So I got a delicious package of copper, brass, and silver patterned wire from Cool Tools a few weeks ago, and I've been looking at it, swooning over it, and playing with it every chance I've had since then. I mentioned awhile back that it had launched me into a ring-making frenzy; it also prompted me to (finally) try out the copper solder paste I bought months ago.
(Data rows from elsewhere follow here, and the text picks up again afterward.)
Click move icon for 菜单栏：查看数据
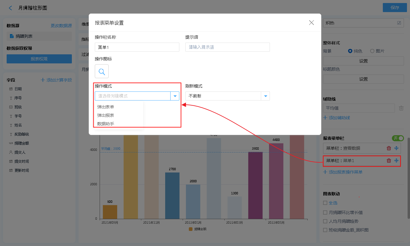Screen dimensions: 410x246 (x=396, y=148)
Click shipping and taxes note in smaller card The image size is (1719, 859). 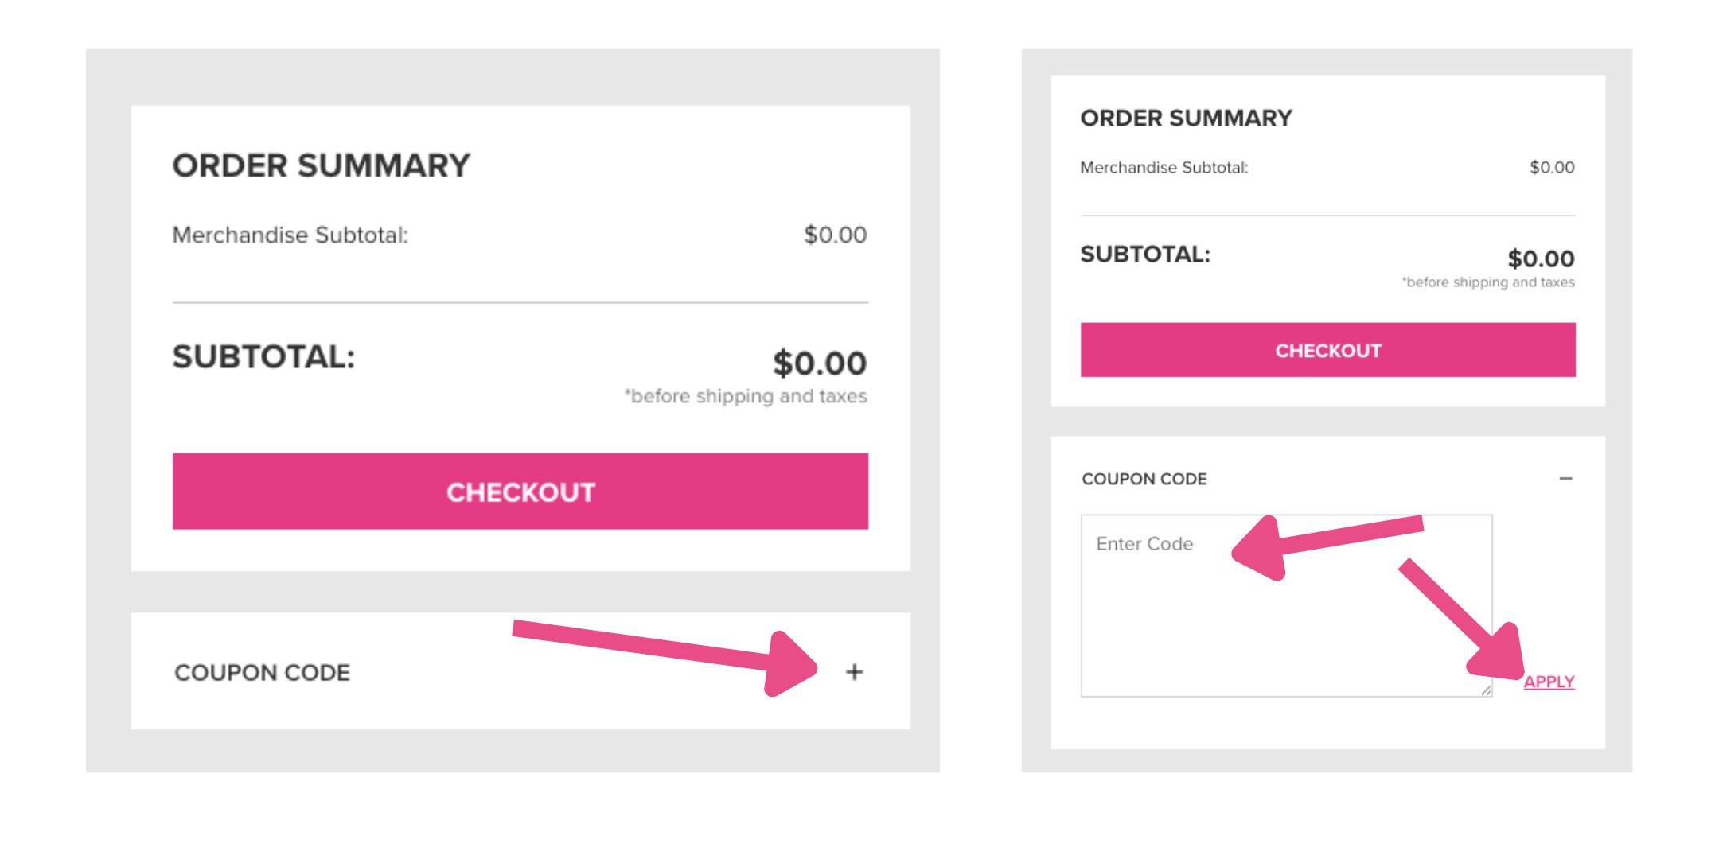tap(1488, 282)
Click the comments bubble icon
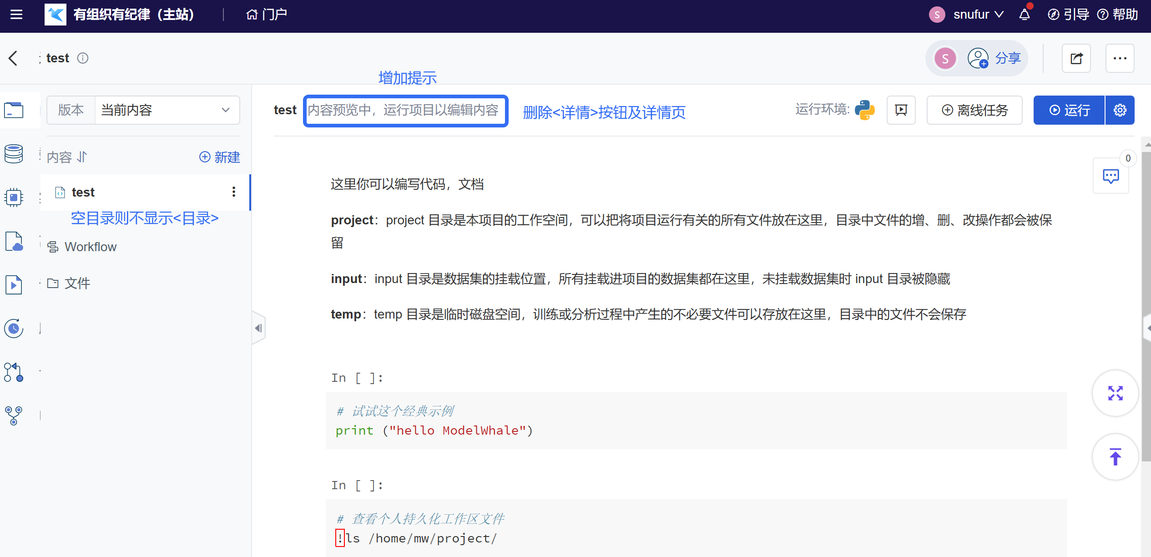Image resolution: width=1151 pixels, height=557 pixels. 1111,176
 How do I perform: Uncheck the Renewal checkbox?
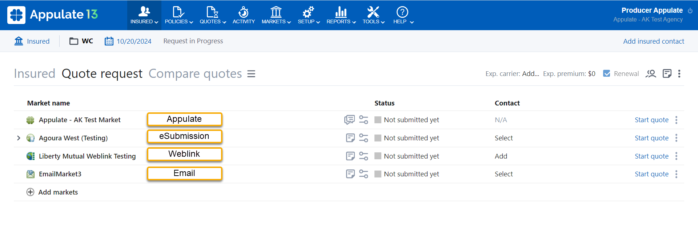coord(606,73)
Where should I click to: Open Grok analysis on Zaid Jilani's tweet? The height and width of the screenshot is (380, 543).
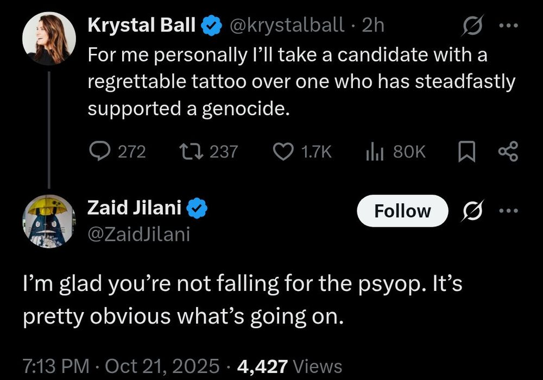472,211
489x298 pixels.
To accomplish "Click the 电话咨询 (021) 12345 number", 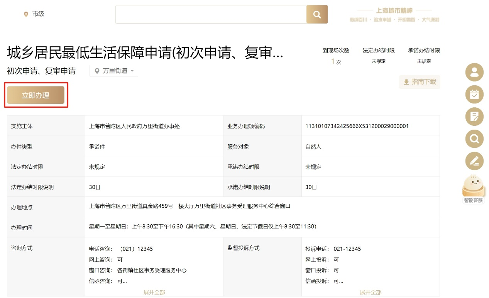I will (x=136, y=249).
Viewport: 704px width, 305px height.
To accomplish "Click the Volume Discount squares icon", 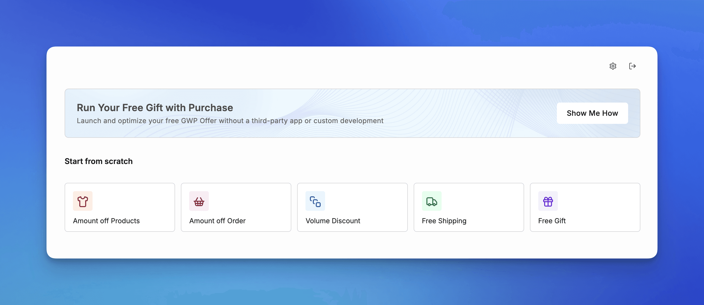I will (315, 201).
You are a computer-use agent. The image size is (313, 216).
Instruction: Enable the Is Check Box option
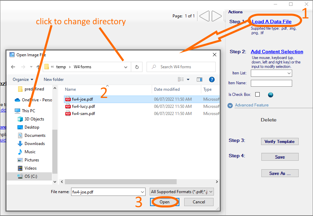pyautogui.click(x=258, y=95)
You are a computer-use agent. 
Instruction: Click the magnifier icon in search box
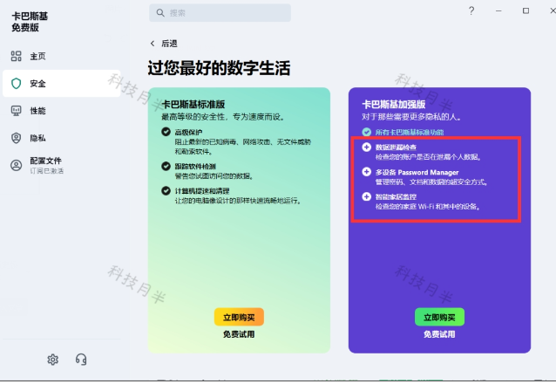[x=159, y=13]
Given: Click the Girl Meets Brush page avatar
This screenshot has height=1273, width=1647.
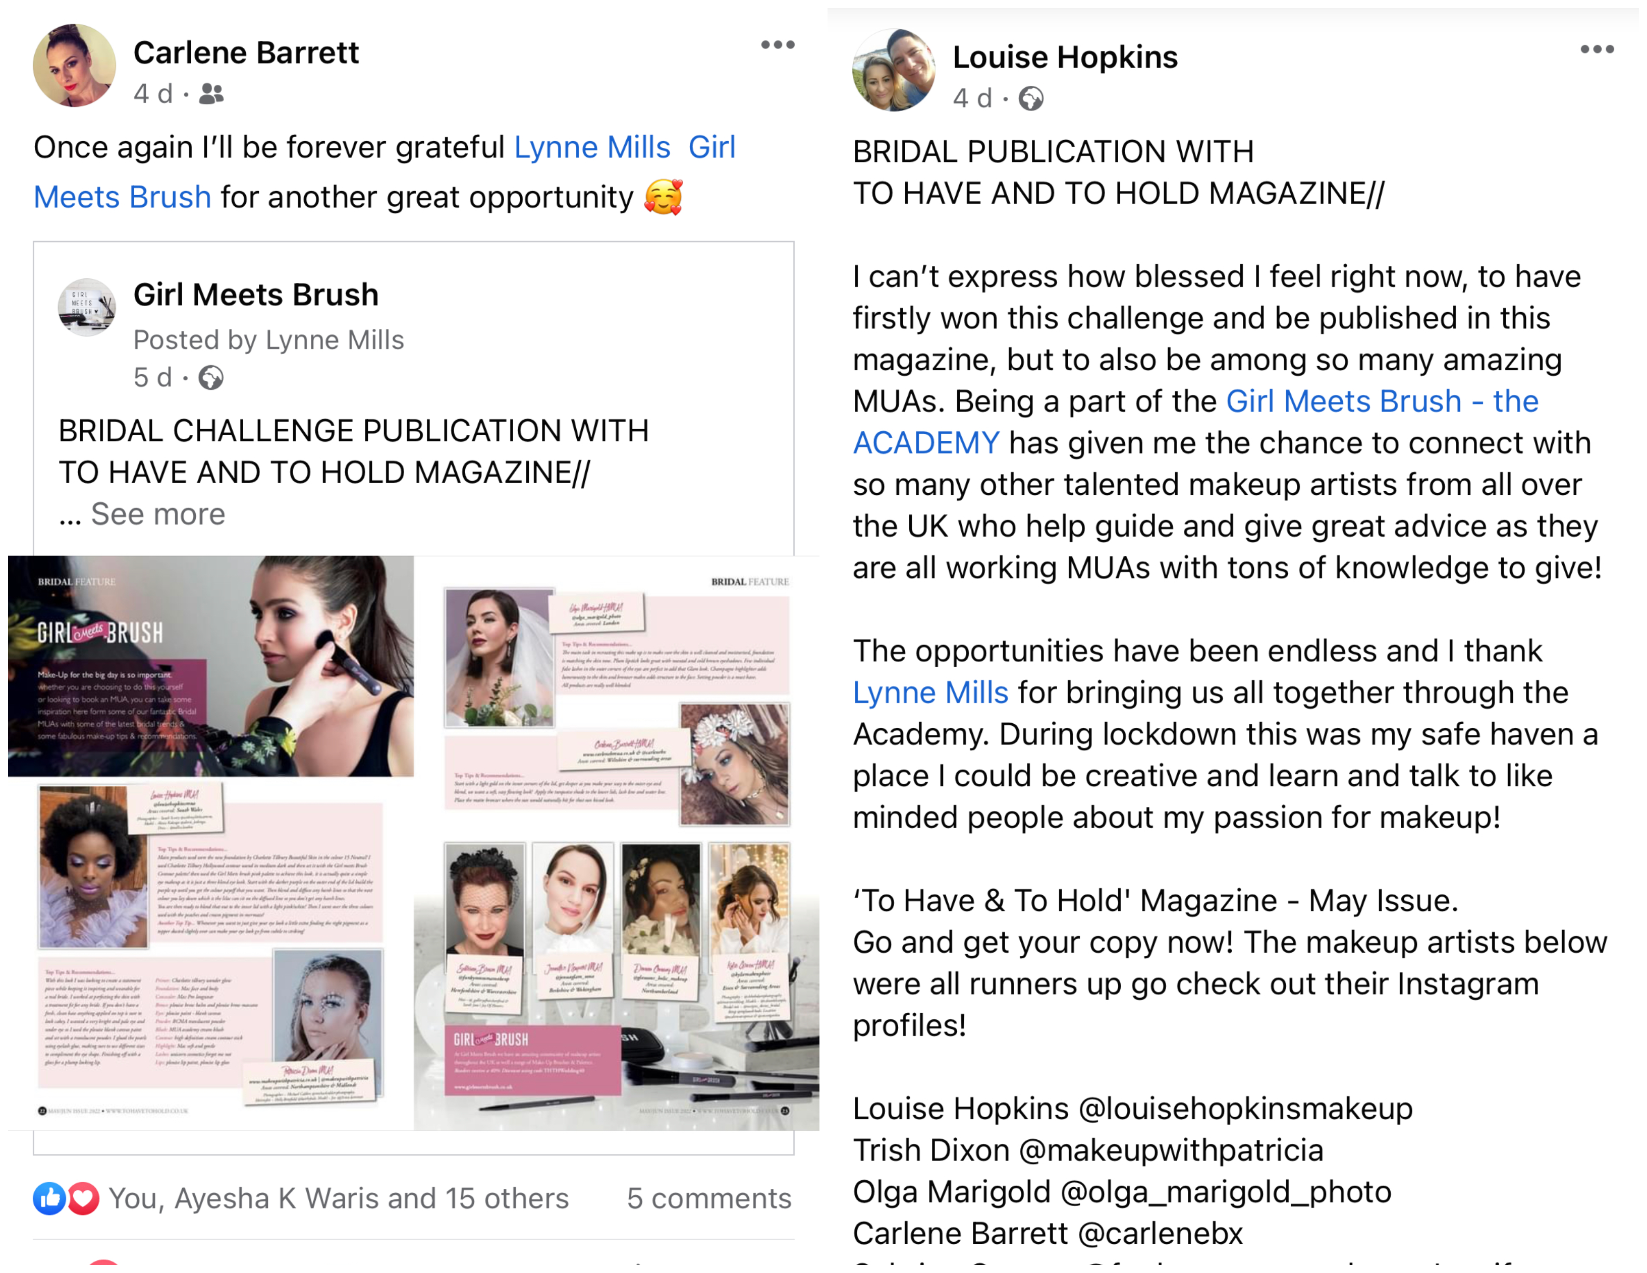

|Trying to solder this domed filigree heart was one of the hardest things I've ever tried to do! Too few points of contact plus solder that flows so fast plus fine meltable wires equals argh!|
I'd never used copper solder before, and I'd never used paste solder before–so it was a learning period all around. I learned to solder with Lexi using silver wire solder, and being the big fan of silver that I am, I've never needed to solder copper before now. But all of those cool patterned copper and brass wires begged to be made into rings, rings, and more rings, so off I went. I had no idea how different soldering copper would be. But first . . .
What is Solder?
Basically, solder is a material used to join two or more metal pieces (or two ends of one piece) together. Whether you use silver or copper solder, wire or paste, hard or medium or soft–all types of solder are alloys, and alloys are simply a blend or mixture of two or more metals. So solder is a metal alloy, sometimes with the addition of a binder (as in solder paste) and/or flux.
If solder is just basically an alloy, what makes metal solder different from, well, just metal? The binder and the flux, for one thing, but there's more than that. Here's a very basic but important point to remember: The right solder for a project is an alloy that melts at a lower temperature than the metal(s) being soldered. That makes sense, right? Because if it didn't, the metal(s) would melt, too, and you'd end up with a molten blob instead of jewelry (which is still possible, but let's hope we avoid it). Solder must also be able to adhere to the metal(s) being joined, so the metals in the solder have to be compatible in that sense with the metals you're soldering. For example, stainless steel is one metal that doesn't play so well with the others and is difficult to solder.
Soldering Copper with Copper Solder Paste
Soldering Copper with Copper Solder Paste
I think I would have had more early success at soldering with copper solder paste if I'd done a little more technical research about what copper solder paste actually is. In hindsight, thanks to some online research and a quick consultation about copper paste solder with Simple Soldering author and jewelry-making guru Kate Richbourg, here are some of my lessons learned.
As I said, I'd never used paste solder before, so it took a little trial and error to get the hang of it. In particular, I had to figure out how to use just enough–and by enough, I mean not too much. It takes less than I expected, and when I used the needle-like tips on the syringe, it was much easier to control the amount dispensed and to get a very fine line of solder.
And, as I said above, I'd never used copper solder before, either–wire or paste–so my experiments with it led to some good discoveries and reminders of things I'd already heard and learned about it. Most importantly, copper solder–at least this particular one–is not going to look like copper* when you're done. It will look less bright and shiny and silvery and different than if you'd used silver solder, and it's a fraction of the cost–both good reasons to use it, but it won't be copper colored. Copper solder paste contains mostly copper (about 95%) and some phosphorus** but also a bit of silver, too.
|Masterful Kate removes visible solder with a tapered barrel bur in a flex shaft.|
That little bit of silver is a small but mighty fighter, trust me; it will manage to get to the surface of all the copper in the solder and keep the seam from looking like copper (at least with the copper solder paste that I used). It won't be as obvious as if you'd used silver solder, but it will be there. Kate says she usually files away most of the join so the shiny silver part isn't very obvious. She uses a tapered barrel bur in her flex shaft to remove the excess solder and then refines the metal with finer files to remove the marks from the bur.
*My research tells me that there are "color match" copper solders available, so I'm ordering a selection of those and will be putting them to the test–watch this space!
**Phosphorus is the glowing element from which we get the term phosphorescence; it's also a flammable part of matches. This could explain why my copper solder paste literally, though momentarily, ignited (or maybe it was just the binder, or both). Remember to wear eye protection, avoid loose clothing, have proper ventilation, and keep a fire extinguisher on hand anytime you're working with a torch.